Hasan Âli [Ediz], Ferdi [Dr. Şefik Hüsnü Deymer], Fahri [Baytar Cevdet]

Marksist fikirler, Türkiye’ye on dokuzuncu yüzyılın sonuna doğru girmeye başladı. Birinci Dünya Savaşı’nın yaşandığı dönemde Almanya’da bulunan Türk sosyalistler, Spartaküs Birliği’ne yakınlaştılar. Rusya’da olan diğer bir Türk sosyalist grubu, Rus Devrimi’ne tanıklık etti.

Türkiye’deki en eski politik partilerden ve Ortadoğu’daki en eski komünist partilerden biri olan TKP, Eylül 1920’de Bakû’de kuruldu. Rus Devrimi’ne yakınlığı sayesinde Türkiye, diğer birçok ülkeden daha önce Leninist bir örgüte sahip oldu. Türk komünistler, Komintern faaliyetlerinde aktif rol oynadılar. Partinin liderlerinden Şefik Hüsnü, 1936’ya kadar Komintern’in yürütme komitesi üyeliği yaptı.

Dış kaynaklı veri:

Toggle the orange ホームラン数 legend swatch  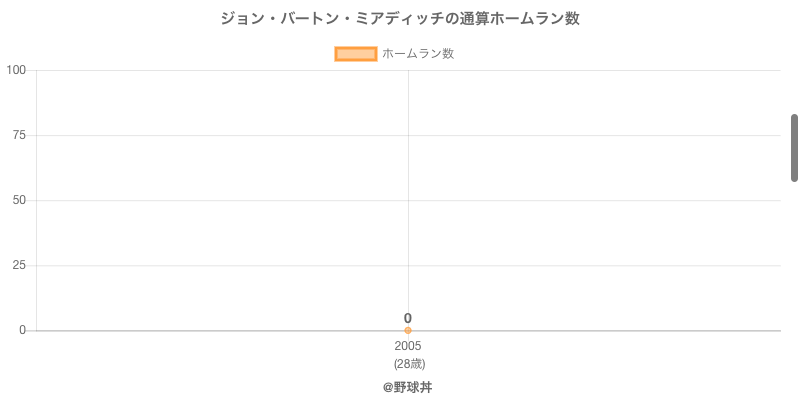[x=356, y=54]
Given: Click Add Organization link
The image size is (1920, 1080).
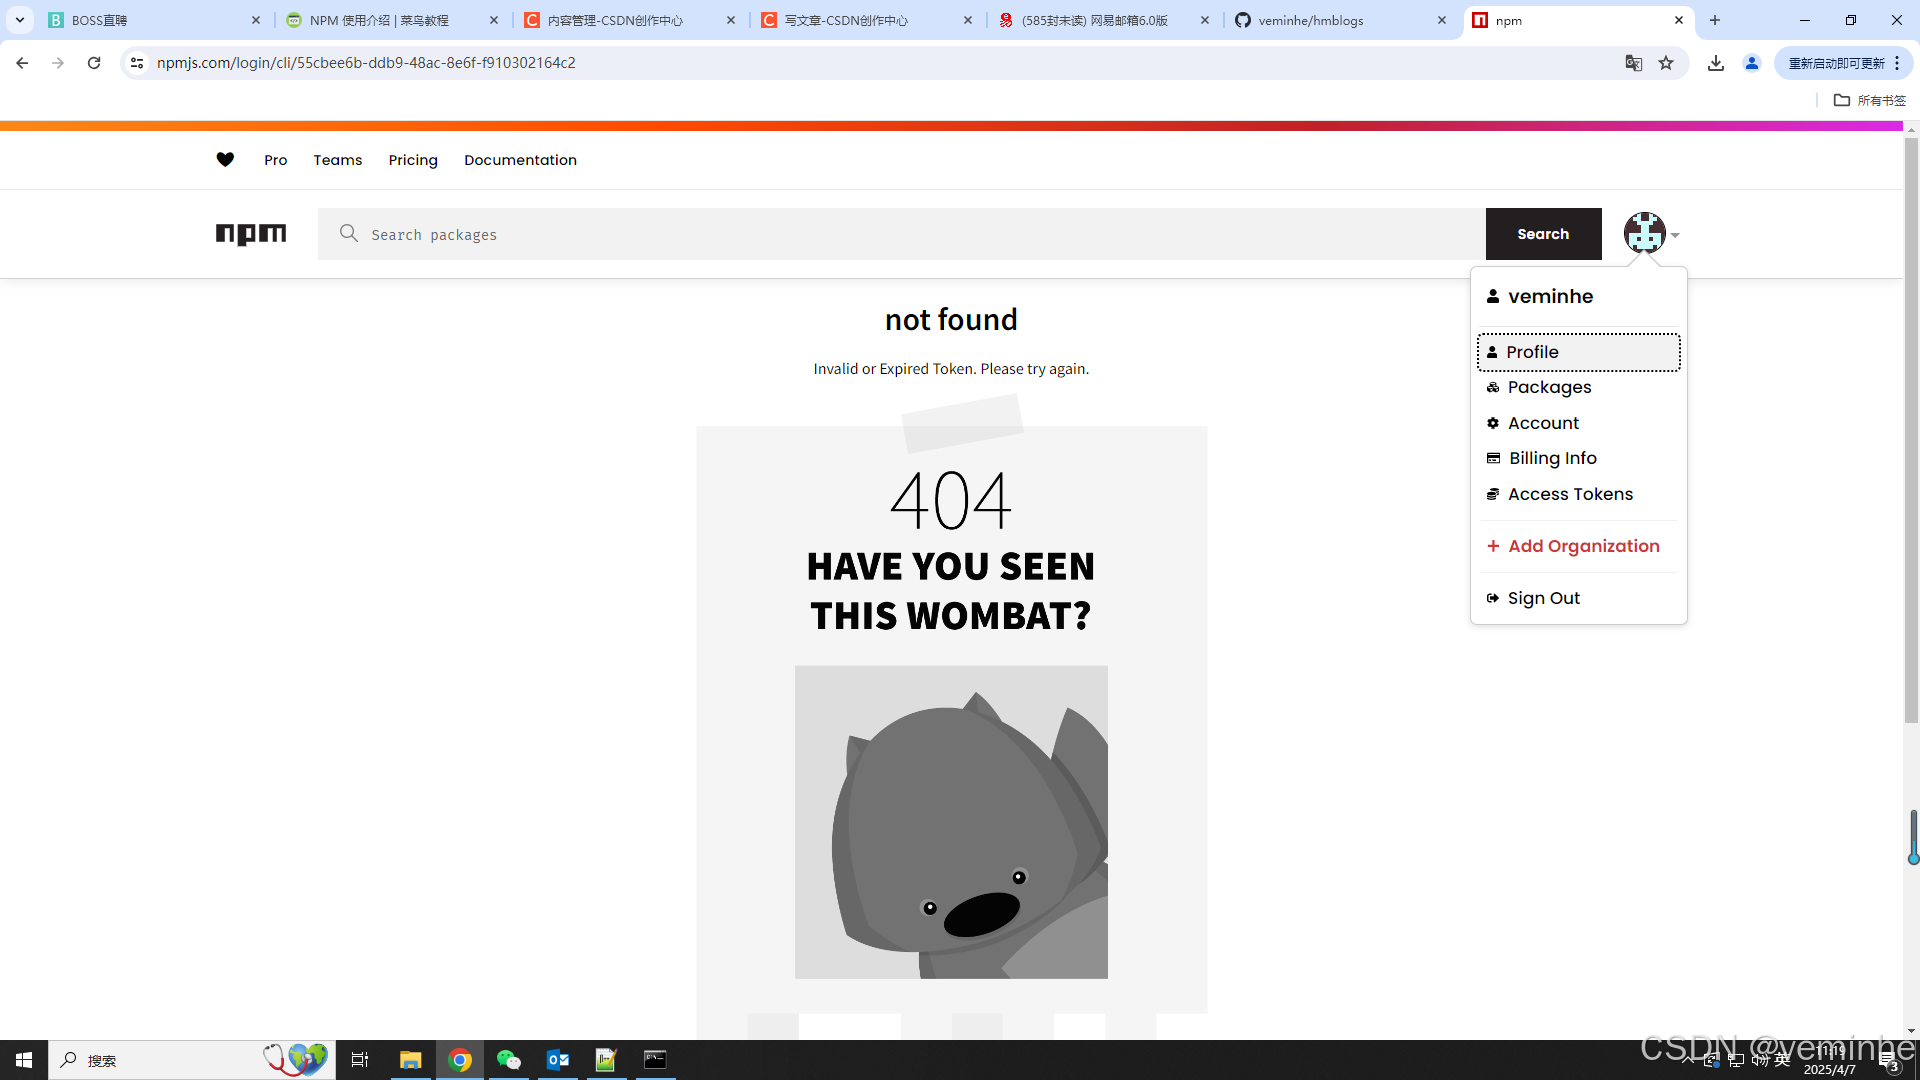Looking at the screenshot, I should [x=1583, y=546].
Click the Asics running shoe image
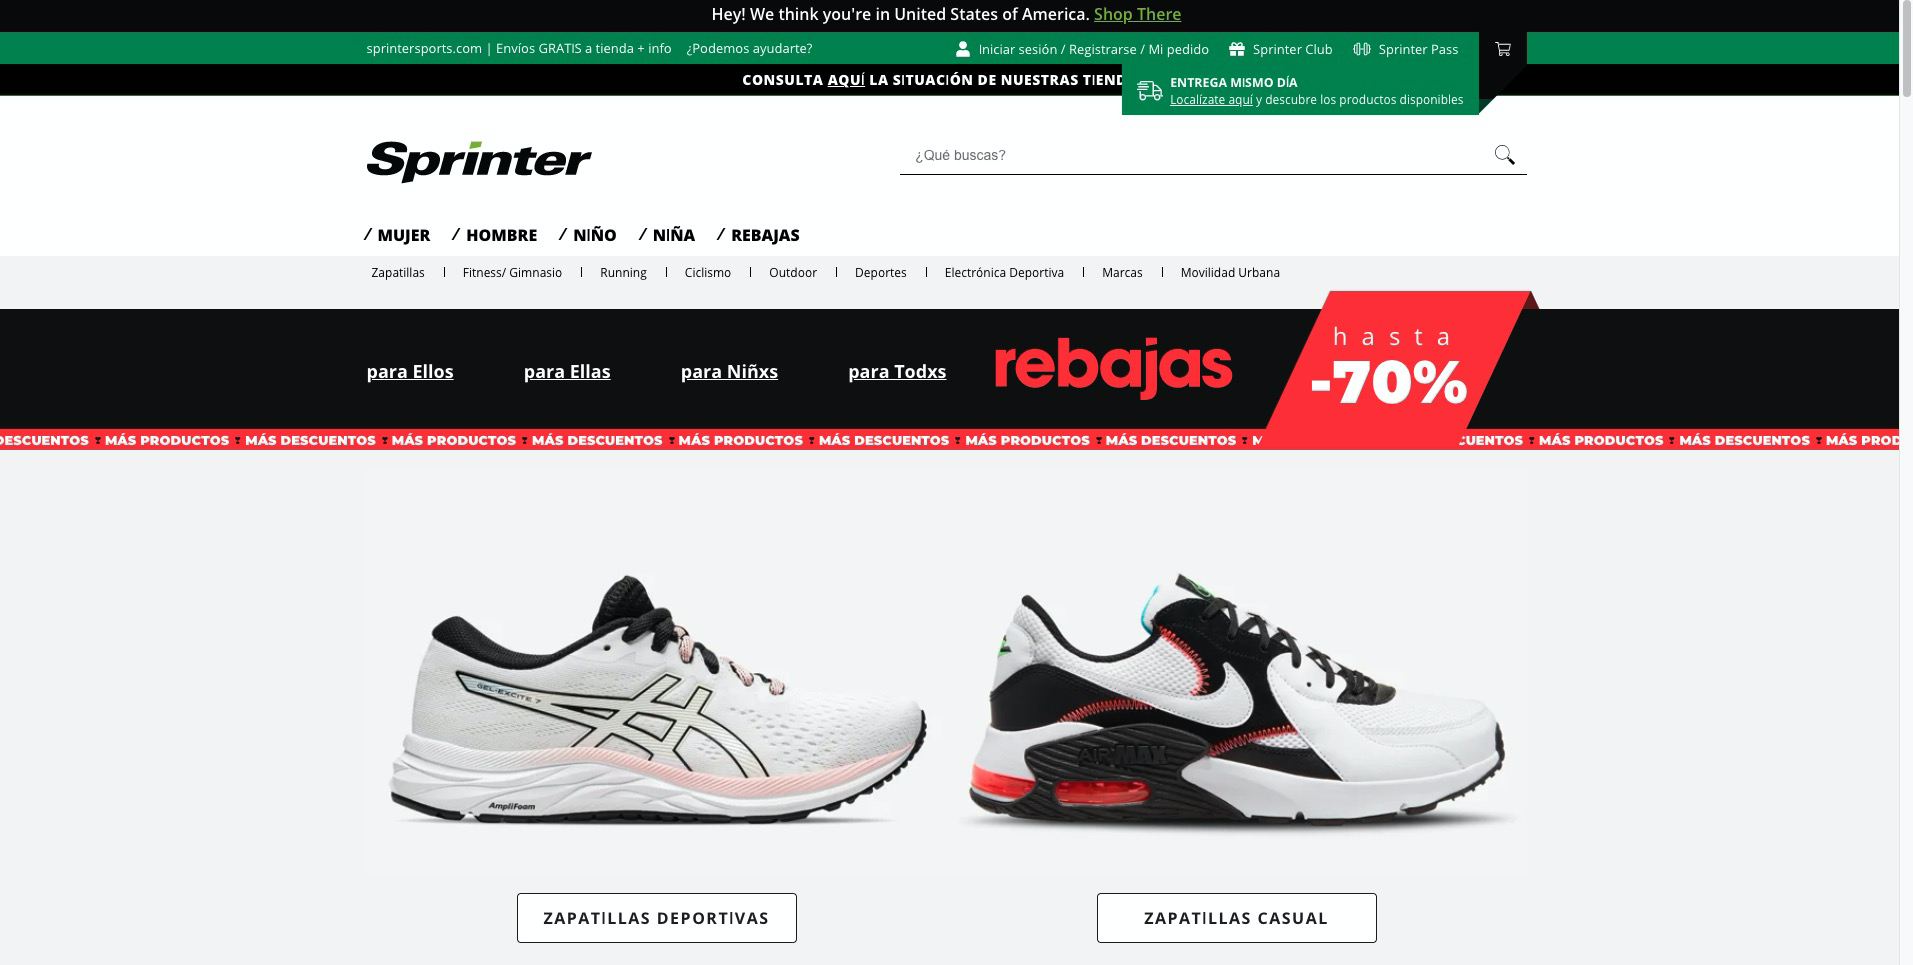Viewport: 1913px width, 965px height. pos(657,699)
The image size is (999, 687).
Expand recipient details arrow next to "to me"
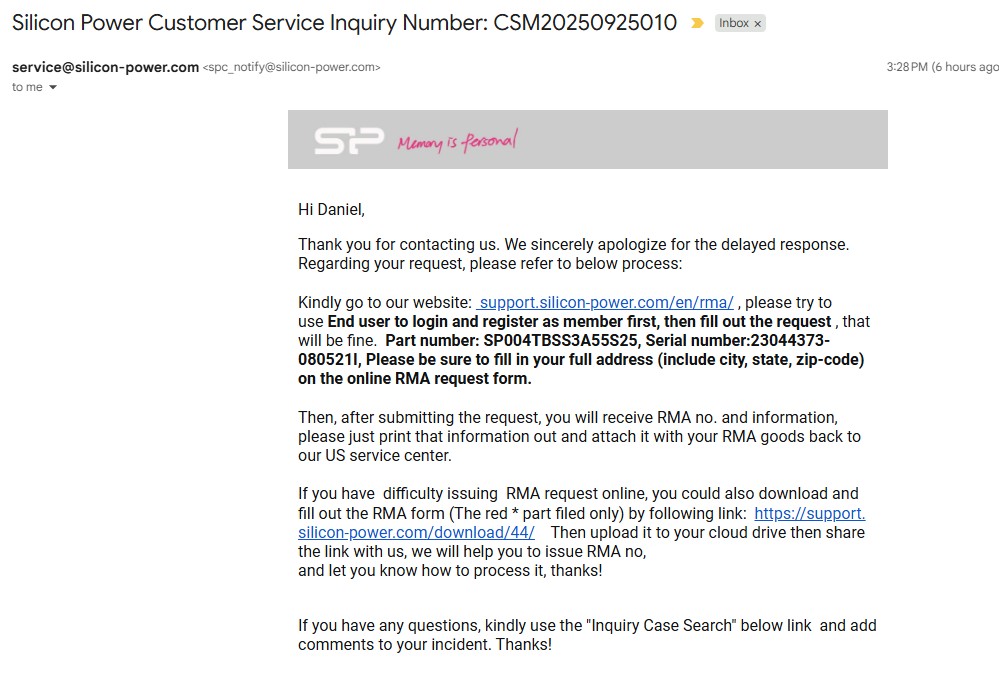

Eylül 1920’de, partinin kurulmasından kısa bir süre sonra, TKP liderleri partinin faaliyet merkezini Türkiye’ye kaydırmaya karar verdiler. 1920 yılının sonunda Mustafa Suphi ve diğer önde gelen isimler, Bakû’den ayrılıp Anadolu’ya gitmek için yola çıktılar. Ülkeye gizlilik önlemi almadan, gelişlerini kimseden saklamadan giriş yaptılar. Grup, çok kötü bir zamanda gelmişti!

Suphi ve yoldaşları Trabzon’un ötesine geçemediler. 28 Ocak 1921’de Suphi ve 15 komünist, bir tekneye bindirilip Batum’a gönderildi. Kıyıdan ayrıldıktan kısa bir süre sonra başka bir tekne gelip Suphilerin teknesini yakaladı. Teknedeki herkes öldürüldü. Bu, Osmanlı’da görülen klasik bir tasfiye operasyonu idi.[1]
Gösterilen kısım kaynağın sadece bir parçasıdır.